Because girls are less apt to get a stick to the face...wait, less apt to get balls in the face...hold on, less apt to get a concussion because there is no physical contact.


----------



## tevo (Mar 15, 2013)

runnah said:


> Because girls are less apt to get a stick to the face...wait, less apt to get balls in the face...hold on, less apt to get a concussion because there is no physical contact.



L:lmao:L

Well said.


----------



## ambur_rene (Mar 15, 2013)

Hi I'm Amber.


----------



## balthasarS (Mar 15, 2013)

Hi Amber, why aren't you wearing a helmet? (while you play Lacrosse... )


----------



## Tiller (Mar 15, 2013)

ambur_rene said:


> Hi I'm Amber.



Hello! Stay away from Runnah!


----------



## manaheim (Mar 15, 2013)

ambur_rene said:


> Hi I'm Amber.





Wow, that's too funny.

Really nice shots, tevo. Great action, nice compositions, awesome color and clarity. Really really nice.

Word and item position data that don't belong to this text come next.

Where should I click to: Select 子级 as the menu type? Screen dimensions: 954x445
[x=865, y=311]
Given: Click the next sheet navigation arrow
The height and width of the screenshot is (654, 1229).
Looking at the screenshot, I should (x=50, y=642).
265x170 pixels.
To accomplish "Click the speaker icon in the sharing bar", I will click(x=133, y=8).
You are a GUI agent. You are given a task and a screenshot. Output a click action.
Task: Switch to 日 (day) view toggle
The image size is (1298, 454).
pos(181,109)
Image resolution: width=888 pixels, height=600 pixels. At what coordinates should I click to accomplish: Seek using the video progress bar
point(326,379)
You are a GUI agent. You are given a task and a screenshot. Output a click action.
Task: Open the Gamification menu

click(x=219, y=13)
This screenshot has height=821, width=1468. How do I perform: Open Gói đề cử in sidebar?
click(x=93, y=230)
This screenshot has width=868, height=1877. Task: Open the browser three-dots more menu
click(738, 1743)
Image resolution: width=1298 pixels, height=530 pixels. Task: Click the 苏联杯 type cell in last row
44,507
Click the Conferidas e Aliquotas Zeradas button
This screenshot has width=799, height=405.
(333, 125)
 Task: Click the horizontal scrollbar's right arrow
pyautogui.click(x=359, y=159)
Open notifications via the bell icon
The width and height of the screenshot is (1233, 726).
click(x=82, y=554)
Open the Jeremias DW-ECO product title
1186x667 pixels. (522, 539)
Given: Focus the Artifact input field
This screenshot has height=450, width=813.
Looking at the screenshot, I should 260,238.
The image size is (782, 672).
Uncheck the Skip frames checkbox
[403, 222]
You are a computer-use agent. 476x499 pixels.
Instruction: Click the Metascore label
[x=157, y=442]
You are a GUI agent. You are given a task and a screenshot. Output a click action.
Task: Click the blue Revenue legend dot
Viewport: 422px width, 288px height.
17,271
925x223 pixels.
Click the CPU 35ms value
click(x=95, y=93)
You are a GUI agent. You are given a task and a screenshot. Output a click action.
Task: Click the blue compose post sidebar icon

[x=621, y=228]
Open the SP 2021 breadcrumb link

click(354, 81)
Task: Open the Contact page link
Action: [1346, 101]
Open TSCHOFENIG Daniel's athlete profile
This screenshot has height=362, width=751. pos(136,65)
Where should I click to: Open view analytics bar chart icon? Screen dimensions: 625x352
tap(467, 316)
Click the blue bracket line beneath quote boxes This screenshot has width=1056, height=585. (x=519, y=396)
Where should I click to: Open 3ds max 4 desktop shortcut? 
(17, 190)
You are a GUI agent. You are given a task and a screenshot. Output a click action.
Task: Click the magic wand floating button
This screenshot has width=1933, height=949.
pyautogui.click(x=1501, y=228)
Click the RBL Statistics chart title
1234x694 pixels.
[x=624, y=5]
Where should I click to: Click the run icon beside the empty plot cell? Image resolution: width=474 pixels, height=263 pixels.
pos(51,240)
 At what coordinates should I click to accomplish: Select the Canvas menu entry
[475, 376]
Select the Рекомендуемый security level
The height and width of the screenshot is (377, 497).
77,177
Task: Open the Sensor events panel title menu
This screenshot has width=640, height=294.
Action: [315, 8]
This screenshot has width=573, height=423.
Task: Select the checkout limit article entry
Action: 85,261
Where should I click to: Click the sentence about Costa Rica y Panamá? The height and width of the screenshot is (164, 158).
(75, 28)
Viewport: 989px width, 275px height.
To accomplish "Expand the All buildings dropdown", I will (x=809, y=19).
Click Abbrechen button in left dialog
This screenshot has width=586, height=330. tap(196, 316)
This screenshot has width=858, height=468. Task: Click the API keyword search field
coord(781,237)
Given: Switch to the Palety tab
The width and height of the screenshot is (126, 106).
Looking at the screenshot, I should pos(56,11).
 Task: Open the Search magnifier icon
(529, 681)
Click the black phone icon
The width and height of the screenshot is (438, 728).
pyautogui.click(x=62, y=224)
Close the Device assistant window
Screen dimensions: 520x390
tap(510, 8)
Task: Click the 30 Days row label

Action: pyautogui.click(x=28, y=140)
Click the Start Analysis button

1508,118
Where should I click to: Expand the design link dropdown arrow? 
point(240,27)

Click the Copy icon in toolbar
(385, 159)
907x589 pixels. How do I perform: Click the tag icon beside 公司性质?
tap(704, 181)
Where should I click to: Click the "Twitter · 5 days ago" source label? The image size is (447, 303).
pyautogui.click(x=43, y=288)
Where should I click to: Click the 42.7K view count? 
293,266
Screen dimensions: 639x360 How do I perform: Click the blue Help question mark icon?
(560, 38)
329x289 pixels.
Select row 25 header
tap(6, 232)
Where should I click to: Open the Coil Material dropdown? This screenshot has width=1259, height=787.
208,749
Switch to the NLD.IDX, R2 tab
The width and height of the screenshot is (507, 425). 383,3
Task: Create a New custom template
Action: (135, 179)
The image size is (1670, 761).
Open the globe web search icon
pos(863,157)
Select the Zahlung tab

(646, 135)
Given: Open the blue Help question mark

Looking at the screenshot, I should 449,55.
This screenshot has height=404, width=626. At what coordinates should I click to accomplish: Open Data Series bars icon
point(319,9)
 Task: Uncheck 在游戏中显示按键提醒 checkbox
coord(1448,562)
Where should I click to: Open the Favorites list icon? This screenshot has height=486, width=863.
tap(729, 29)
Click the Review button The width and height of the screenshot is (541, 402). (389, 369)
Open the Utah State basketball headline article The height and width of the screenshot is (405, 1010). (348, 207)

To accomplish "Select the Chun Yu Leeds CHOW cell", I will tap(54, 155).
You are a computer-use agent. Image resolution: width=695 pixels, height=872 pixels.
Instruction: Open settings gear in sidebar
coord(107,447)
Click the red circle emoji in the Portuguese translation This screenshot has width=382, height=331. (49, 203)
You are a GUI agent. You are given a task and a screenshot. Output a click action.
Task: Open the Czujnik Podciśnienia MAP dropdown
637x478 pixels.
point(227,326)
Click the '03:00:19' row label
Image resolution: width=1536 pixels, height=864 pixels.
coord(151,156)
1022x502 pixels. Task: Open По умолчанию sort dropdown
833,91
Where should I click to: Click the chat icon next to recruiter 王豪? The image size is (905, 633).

Oh and yes, amber is cute.


----------



## runnah (Mar 15, 2013)

Tiller said:


> Hello! Stay away from Runnah!



Hey y'all I am a nice
A


----------



## Michael79 (Mar 16, 2013)

I like them all, the color ones are amazing and vibrant. A silly question for you, with the color is there something special you do? I see those colors when I shoot them, but they end up being flat. So I was just curious.

Again amazing shots.

Like this guys photo ^^^ very flat.


----------



## rodbender (Mar 16, 2013)

Canada's National sport


----------



## tevo (Mar 16, 2013)

Michael79 said:


> I like them all, the color ones are amazing and vibrant. A silly question for you, with the color is there something special you do? I see those colors when I shoot them, but they end up being flat. So I was just curious.
> 
> Again amazing shots.
> 
> Like this guys photo ^^^ very flat.



Just some adjustments to contrast and saturation to make the colors pop!


----------



## Dikkie (May 5, 2013)

Oh, _Lacrosse_!

I was thinking about _Parkour _!
Another sport, without helmets or sticks:
Parkour - Wikipedia, the free encyclopedia

You'll find some cool videos about it too


----------



## tevo (May 5, 2013)

Dikkie said:


> Oh, Lacrosse!
> 
> I was thinking about Parkour !
> Another sport, without helmets or sticks:
> ...



I am an active traceur, I'm looking into Parkour photography actually.


----------



## Dikkie (May 7, 2013)

tevo said:


> I am an active traceur, I'm looking into Parkour photography actually.


Cool, post some pictures of it sooner or later! 
(in this thread, of course)


----------



## ktan7 (May 8, 2013)

Great shots!


----------



## tevo (May 10, 2013)

ktan7 said:


> Great shots!



Thank you!


----------



## tevo (May 10, 2013)

Dikkie said:


> tevo said:
> 
> 
> > I am an active traceur, I'm looking into Parkour photography actually.
> ...



I shall


----------